[Required work] Only the stretch of the listing below that runs from the line with "is (880, 495)." through the line with "Given: Switch to the 弹性云服务器 - 控制台 browser tab" is to be printed, exactly and with both ends.

════════════════

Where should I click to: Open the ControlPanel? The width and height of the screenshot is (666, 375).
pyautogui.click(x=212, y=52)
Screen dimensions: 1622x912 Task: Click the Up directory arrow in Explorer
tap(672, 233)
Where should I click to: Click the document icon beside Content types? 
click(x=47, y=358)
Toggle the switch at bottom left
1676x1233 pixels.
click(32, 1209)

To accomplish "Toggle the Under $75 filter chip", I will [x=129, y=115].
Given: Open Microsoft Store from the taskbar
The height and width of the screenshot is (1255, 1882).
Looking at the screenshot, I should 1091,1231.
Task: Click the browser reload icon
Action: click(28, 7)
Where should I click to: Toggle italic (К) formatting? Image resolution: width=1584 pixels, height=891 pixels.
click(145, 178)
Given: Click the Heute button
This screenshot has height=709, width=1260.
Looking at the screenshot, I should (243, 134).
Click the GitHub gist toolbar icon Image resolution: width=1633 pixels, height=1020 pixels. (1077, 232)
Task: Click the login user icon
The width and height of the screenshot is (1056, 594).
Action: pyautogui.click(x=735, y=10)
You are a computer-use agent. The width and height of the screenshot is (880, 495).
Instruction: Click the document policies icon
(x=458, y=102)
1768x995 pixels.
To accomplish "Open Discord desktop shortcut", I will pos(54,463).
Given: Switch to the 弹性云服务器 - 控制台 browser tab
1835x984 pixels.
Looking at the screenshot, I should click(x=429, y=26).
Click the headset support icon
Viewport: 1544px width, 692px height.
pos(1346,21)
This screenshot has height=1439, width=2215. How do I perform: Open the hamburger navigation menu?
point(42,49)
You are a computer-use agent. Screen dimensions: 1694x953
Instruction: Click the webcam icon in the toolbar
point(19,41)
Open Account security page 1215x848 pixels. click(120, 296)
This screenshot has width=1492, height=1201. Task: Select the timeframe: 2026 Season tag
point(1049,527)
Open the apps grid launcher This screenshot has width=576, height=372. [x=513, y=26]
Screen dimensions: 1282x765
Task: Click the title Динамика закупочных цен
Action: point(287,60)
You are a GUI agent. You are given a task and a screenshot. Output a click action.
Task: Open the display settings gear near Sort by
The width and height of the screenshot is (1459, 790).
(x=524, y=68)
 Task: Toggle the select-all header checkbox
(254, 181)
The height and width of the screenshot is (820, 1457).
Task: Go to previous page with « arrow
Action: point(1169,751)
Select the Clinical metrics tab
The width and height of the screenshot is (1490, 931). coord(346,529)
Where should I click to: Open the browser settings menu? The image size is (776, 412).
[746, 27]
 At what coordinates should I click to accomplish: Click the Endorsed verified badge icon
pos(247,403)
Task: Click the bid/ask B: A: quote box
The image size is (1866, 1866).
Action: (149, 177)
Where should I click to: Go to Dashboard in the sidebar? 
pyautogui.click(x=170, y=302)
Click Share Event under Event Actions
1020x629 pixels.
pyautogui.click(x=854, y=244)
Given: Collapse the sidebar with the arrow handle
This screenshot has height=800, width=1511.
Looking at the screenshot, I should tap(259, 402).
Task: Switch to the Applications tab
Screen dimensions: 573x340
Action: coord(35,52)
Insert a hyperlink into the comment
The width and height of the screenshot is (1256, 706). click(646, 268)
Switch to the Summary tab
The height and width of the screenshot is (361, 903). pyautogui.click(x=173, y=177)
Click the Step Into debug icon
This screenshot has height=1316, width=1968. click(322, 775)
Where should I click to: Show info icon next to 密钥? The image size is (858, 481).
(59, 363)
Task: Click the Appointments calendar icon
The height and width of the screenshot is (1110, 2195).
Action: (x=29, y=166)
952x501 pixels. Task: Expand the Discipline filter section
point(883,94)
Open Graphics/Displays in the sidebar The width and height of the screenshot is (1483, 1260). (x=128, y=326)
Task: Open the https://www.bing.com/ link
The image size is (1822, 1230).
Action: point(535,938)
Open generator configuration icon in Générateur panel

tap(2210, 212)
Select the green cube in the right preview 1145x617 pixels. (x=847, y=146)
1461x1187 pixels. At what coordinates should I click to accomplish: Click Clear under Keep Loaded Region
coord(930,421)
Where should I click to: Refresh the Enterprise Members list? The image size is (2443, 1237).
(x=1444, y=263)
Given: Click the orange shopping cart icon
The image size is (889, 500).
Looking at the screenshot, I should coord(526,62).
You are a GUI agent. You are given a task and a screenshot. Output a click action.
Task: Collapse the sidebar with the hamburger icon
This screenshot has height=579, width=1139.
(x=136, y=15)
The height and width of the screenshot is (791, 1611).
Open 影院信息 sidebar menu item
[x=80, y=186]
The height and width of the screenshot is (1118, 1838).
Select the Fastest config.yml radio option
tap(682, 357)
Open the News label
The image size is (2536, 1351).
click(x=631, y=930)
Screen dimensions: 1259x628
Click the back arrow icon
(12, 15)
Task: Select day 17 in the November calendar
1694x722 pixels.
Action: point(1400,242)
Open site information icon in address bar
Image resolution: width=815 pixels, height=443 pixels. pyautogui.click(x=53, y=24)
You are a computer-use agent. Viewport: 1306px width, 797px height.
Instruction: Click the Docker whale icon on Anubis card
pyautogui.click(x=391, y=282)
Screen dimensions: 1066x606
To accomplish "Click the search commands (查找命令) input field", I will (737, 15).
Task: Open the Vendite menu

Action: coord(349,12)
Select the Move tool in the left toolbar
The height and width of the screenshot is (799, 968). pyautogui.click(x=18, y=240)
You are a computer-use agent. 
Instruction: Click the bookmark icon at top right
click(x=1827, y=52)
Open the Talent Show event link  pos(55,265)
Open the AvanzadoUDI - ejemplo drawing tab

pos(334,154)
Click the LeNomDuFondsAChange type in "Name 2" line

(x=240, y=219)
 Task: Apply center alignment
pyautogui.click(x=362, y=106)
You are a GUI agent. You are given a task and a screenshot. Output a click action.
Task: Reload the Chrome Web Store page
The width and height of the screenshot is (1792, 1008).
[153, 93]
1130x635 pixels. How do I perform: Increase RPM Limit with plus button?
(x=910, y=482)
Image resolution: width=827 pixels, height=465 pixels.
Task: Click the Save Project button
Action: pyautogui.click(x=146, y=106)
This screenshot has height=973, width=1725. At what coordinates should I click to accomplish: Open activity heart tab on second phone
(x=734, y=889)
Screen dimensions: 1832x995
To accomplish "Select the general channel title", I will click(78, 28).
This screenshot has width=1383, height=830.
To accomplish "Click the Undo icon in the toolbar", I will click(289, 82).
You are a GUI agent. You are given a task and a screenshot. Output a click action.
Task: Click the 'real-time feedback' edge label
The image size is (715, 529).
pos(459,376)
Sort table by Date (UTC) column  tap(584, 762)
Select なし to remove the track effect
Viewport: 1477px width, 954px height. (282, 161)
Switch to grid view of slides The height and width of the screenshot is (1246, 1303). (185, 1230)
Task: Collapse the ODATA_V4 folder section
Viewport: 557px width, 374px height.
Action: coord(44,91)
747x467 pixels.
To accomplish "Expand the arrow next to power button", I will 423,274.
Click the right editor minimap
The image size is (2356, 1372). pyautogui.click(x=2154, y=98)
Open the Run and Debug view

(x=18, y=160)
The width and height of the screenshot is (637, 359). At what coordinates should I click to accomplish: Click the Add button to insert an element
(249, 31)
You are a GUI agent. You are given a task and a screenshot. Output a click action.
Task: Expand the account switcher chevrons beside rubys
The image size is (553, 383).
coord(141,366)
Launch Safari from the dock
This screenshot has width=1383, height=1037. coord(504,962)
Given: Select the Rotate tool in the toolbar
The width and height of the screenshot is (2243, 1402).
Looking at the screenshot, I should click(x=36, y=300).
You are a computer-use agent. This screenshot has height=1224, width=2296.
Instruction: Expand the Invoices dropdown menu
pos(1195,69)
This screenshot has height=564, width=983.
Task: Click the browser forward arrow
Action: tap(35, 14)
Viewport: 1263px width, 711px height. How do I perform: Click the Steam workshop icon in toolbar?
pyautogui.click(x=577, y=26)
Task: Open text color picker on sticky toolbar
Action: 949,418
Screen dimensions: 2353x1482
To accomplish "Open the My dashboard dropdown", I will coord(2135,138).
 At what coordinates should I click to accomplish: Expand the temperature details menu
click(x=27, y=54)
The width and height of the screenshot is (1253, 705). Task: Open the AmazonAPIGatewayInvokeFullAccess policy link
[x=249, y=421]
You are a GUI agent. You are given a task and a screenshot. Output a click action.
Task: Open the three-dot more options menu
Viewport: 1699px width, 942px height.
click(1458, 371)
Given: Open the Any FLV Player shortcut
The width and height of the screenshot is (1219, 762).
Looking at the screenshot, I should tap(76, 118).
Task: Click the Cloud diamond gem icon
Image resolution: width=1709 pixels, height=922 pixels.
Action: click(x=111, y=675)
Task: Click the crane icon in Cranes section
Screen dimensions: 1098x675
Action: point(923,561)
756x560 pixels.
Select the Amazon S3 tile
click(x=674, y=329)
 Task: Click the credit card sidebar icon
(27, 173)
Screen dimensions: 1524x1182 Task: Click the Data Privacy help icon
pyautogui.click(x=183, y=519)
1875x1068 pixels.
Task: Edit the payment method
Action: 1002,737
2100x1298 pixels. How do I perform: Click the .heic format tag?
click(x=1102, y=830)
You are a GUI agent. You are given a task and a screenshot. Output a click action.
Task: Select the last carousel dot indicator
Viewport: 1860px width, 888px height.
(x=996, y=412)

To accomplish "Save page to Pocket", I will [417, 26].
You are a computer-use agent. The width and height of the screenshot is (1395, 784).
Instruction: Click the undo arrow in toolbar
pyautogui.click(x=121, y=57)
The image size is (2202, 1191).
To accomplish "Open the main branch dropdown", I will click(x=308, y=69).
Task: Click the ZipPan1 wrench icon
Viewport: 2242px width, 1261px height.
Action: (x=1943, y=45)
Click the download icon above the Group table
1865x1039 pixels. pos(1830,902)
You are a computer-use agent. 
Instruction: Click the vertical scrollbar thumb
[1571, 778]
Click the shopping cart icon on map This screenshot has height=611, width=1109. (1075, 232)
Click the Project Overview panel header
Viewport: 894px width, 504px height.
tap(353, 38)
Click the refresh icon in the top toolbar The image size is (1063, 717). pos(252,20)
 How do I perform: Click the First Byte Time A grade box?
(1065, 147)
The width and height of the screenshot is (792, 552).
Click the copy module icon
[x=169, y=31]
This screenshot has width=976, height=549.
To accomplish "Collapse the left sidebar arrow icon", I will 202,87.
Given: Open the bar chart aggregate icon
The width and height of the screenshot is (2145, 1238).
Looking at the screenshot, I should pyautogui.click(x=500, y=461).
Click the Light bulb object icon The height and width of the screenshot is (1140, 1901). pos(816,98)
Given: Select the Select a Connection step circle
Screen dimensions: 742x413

════════════════

[Answer space]
You are a computer-use agent. The width and height of the screenshot is (880, 495).
Instruction: Click the document policies icon
(x=458, y=102)
1768x995 pixels.
To accomplish "Open Discord desktop shortcut", I will pos(54,463).
Given: Switch to the 弹性云服务器 - 控制台 browser tab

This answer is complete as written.